If the results of the Bethesda assay are positive, it means that there is a detectable level of antibodies working against the deficient coagulation factor being produced as a result of being treated with factor. The degree to which this affects a person is measured in "units." Inhibitors are classified into two categories based upon the highest unit level achieved. Those with a 5 or higher Bethesda unit result at any time are usually classified as having a "high responding" inhibitor level; those who measure below 5 units despite repeated exposure to factor concentrate, are classified as having a "low responding" inhibitor level.
People with high responding inhibitor levels often have quick and strong immune system responses directed against factor (VIII or IX), meaning that the inhibitor level can quickly increase to very high levels of antibodies. In some cases, if there is no further exposure to the replacement factor, the levels may drop over a period of months to years, even to an undetectable range. This does not mean that the inhibitor is gone, as it may reappear with further exposure, often times months later.

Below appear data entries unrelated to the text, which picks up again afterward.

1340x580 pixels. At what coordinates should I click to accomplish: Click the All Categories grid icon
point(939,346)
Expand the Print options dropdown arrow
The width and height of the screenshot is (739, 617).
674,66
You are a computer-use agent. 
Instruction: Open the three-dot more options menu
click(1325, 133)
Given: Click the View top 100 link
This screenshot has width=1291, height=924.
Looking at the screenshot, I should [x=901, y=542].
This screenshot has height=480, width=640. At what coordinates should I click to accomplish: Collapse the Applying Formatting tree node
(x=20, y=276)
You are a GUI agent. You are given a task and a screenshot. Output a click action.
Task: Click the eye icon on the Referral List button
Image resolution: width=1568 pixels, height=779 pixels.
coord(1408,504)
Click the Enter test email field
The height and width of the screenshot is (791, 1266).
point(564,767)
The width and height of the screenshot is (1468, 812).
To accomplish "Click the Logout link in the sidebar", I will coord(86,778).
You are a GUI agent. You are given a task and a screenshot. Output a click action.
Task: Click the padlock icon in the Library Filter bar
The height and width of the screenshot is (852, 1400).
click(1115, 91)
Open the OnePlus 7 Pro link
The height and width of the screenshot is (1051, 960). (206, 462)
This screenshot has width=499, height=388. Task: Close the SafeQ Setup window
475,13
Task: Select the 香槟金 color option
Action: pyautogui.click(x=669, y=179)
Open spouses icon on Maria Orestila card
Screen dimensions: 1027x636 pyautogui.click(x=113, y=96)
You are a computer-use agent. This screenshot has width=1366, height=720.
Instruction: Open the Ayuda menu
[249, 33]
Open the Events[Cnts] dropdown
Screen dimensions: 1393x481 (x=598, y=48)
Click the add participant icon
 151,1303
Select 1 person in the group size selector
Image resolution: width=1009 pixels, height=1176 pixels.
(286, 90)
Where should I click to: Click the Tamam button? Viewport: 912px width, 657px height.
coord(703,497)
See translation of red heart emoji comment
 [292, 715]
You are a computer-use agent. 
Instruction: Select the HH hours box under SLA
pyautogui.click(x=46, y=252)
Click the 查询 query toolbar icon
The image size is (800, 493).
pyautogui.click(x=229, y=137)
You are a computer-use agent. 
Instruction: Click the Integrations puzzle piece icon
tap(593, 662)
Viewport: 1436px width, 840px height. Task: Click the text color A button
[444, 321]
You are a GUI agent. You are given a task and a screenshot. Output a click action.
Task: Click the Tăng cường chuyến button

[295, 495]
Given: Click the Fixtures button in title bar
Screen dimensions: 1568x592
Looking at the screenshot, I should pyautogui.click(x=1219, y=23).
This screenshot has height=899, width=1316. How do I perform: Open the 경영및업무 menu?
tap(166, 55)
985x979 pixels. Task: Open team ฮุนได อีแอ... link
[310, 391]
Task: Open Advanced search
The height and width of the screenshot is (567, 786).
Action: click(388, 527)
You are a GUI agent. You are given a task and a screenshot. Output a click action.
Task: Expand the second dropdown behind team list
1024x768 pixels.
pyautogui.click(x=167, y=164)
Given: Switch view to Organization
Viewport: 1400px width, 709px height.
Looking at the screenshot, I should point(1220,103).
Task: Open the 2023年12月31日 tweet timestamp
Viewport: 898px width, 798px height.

In cases where a person is said to have a "low responding" inhibitor level, the body's immune response to factor is slow--it produces a persistently low level of antibodies despite the person's continual exposure to factor concentrate.
A positive test result does not mean a person will always have an inhibitor. Treatment for inhibitors may cause them to disappear. Uncommonly, with the passing of time, inhibitors have spontaneously disappeared without treatment. These are often low responding inhibitors and are then classified as transient inhibitors.